Write the World Review

Audio: "r/ identity," read by Anna Gibbs

Coming into my first year of highschool, I deleted Instagram. Not because I wanted to brag about not using it, but because the anxiety that I experienced when interacting with the platform was crippling. The amount of pressure I placed on how I would be perceived based on one photo of myself, combined with the exhausting mental arithmetic necessary to calculate whether my likes-to-liked or followers-to-following ratio was appropriate, resulted in extreme emotional drainage. So I deleted it, and ever since I have wondered what about social media makes it so hard to function; why does it incite so much anxiety? Because it's not just me; everyone that I know who has social media struggles with it to some degree.

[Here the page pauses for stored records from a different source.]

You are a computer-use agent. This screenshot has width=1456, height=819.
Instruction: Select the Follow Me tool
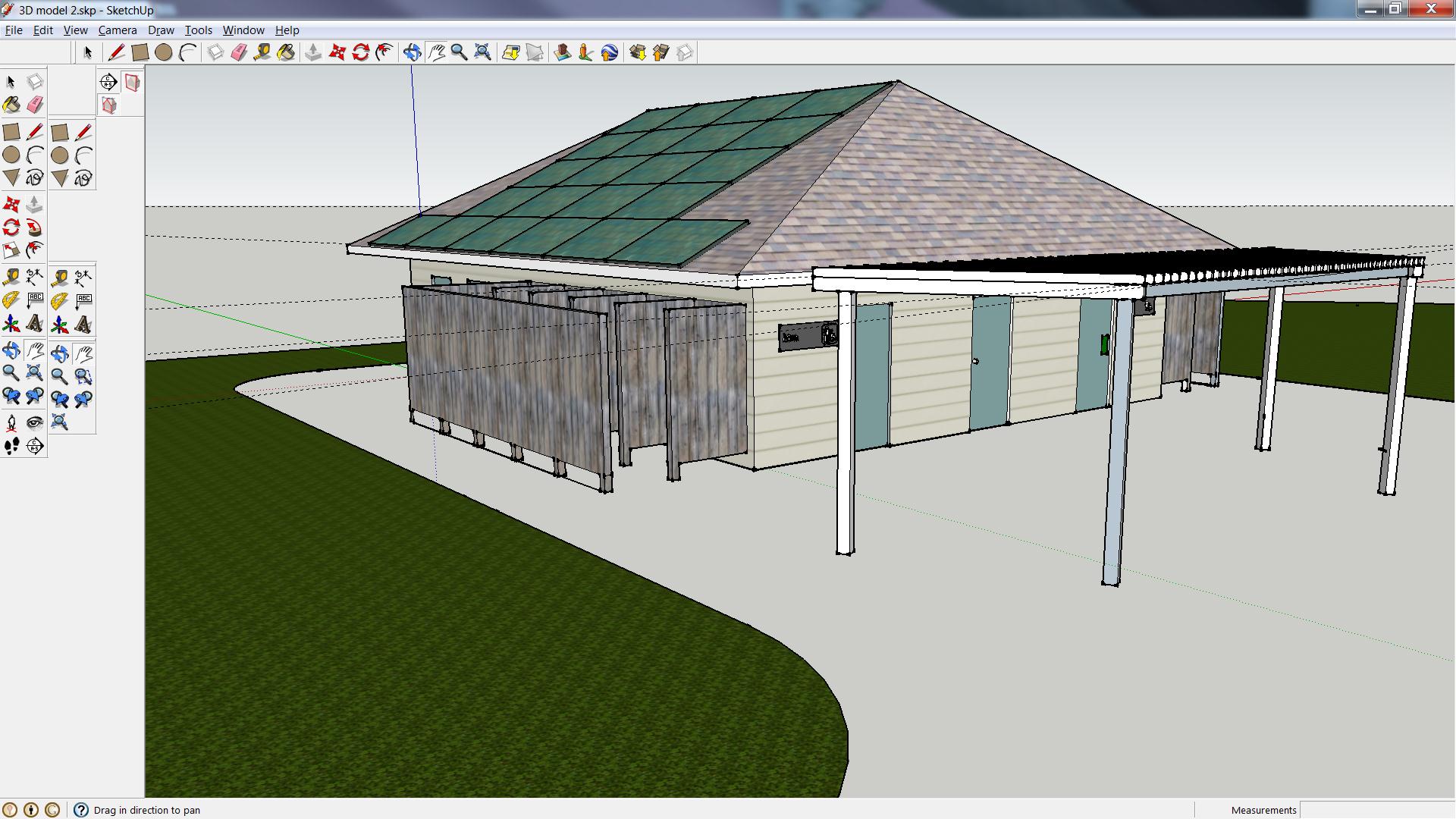[34, 228]
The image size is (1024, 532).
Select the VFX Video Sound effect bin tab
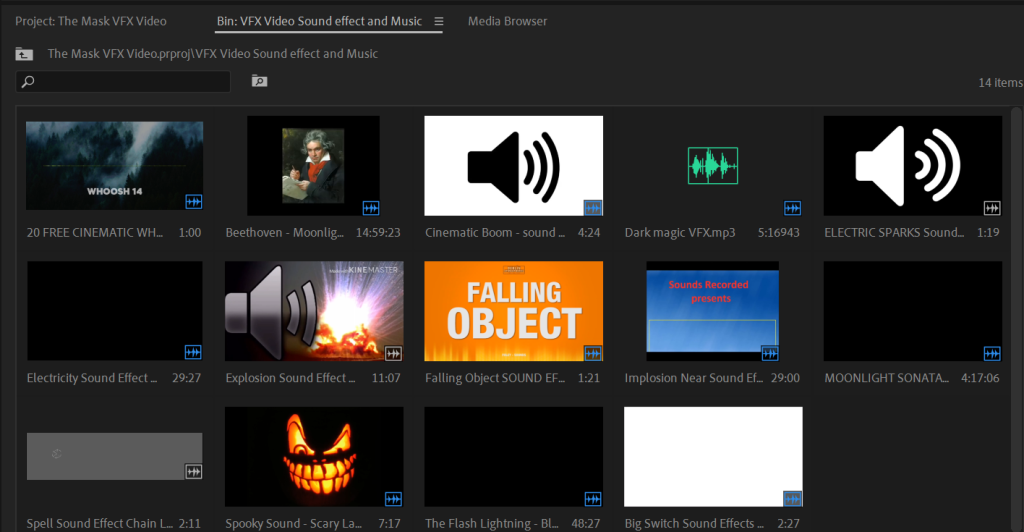pos(319,21)
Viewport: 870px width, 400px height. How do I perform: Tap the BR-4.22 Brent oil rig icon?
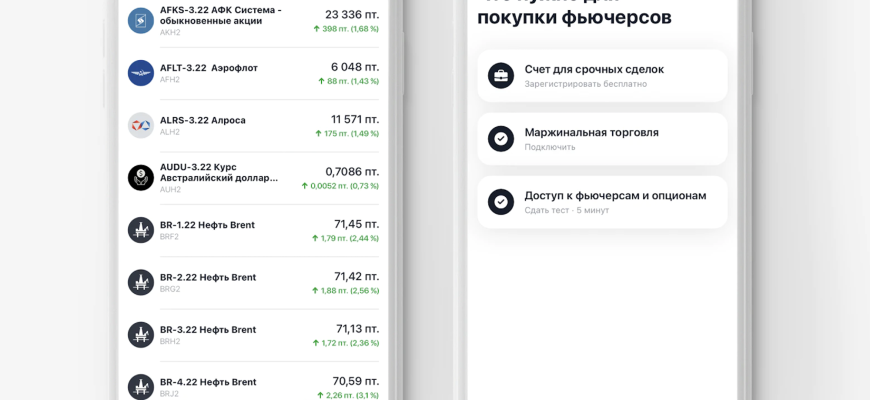click(141, 387)
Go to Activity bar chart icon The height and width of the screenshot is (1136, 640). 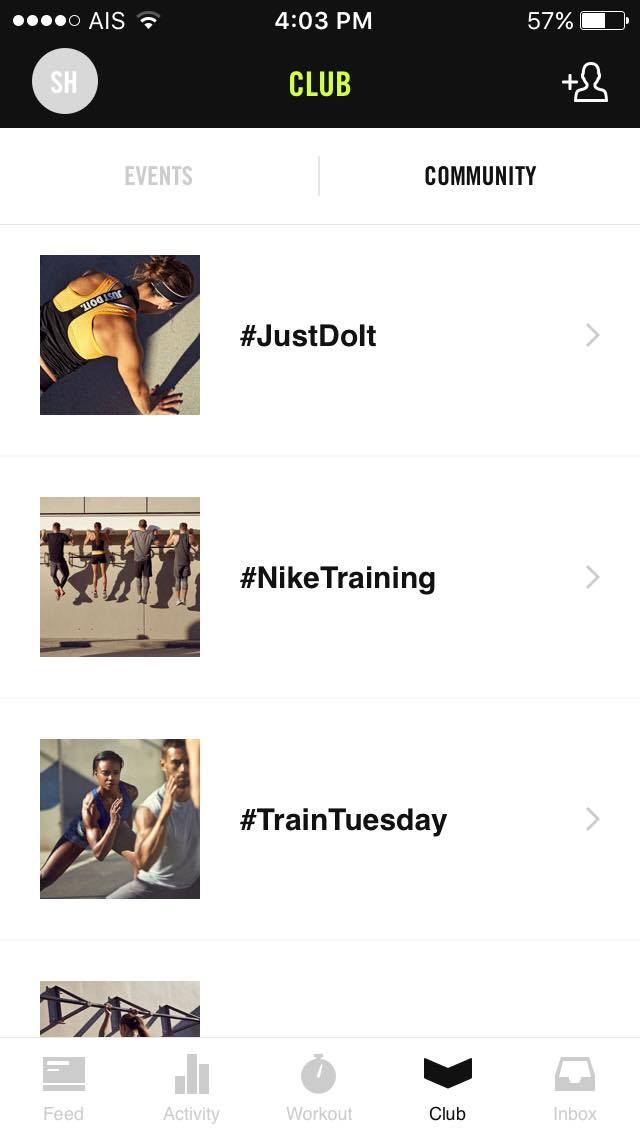coord(191,1073)
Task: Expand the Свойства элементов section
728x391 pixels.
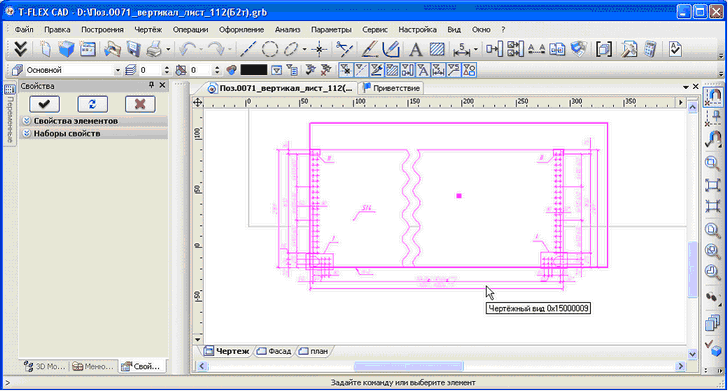Action: pos(94,121)
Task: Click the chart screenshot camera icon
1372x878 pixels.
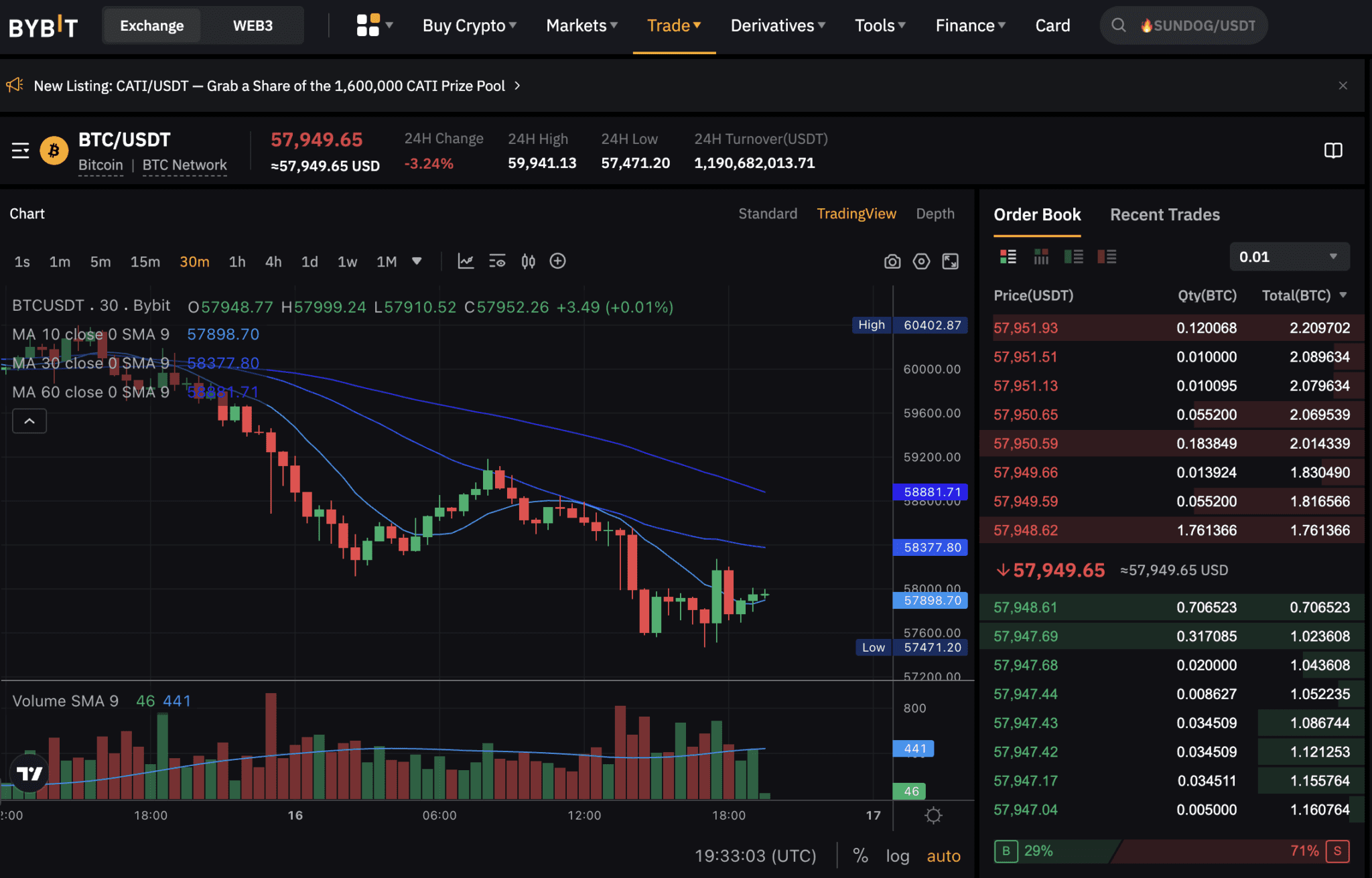Action: click(892, 261)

It has an undeniable effect on our perception of ourselves, and we are the first generation to experience it to this magnitude. Social media has evolved past a place to post a knitting tutorial or a thoughtless skit. It is now a space to exist inside of, one that demands all of you: from displaying your morning avocado toast on Instagram to later tweeting about how breakfast disagreed with you. Not to be too cliché, but what is this doing to our souls?

I recently found an answer, in a rather dusty cocktail of French psychophilosophy.

Allow yourself to ponder the following questions: how do you know what your name is? How do you know if you're funny? You know these things because of other people's reactions to you. You know what your name is because people address you; you know you're funny if people laugh at your jokes. Everything we know about ourselves is relayed by sources outside of us. This is the basis of existentialism, a philosophical staple that centers around the experience of thinking, feeling, and perceiving. In the 1960s, a fretful Frenchman proposed a theory that was founded in this idea of external self-actualization. His name was Jacques Lacan, and his theory was termed “the Gaze.”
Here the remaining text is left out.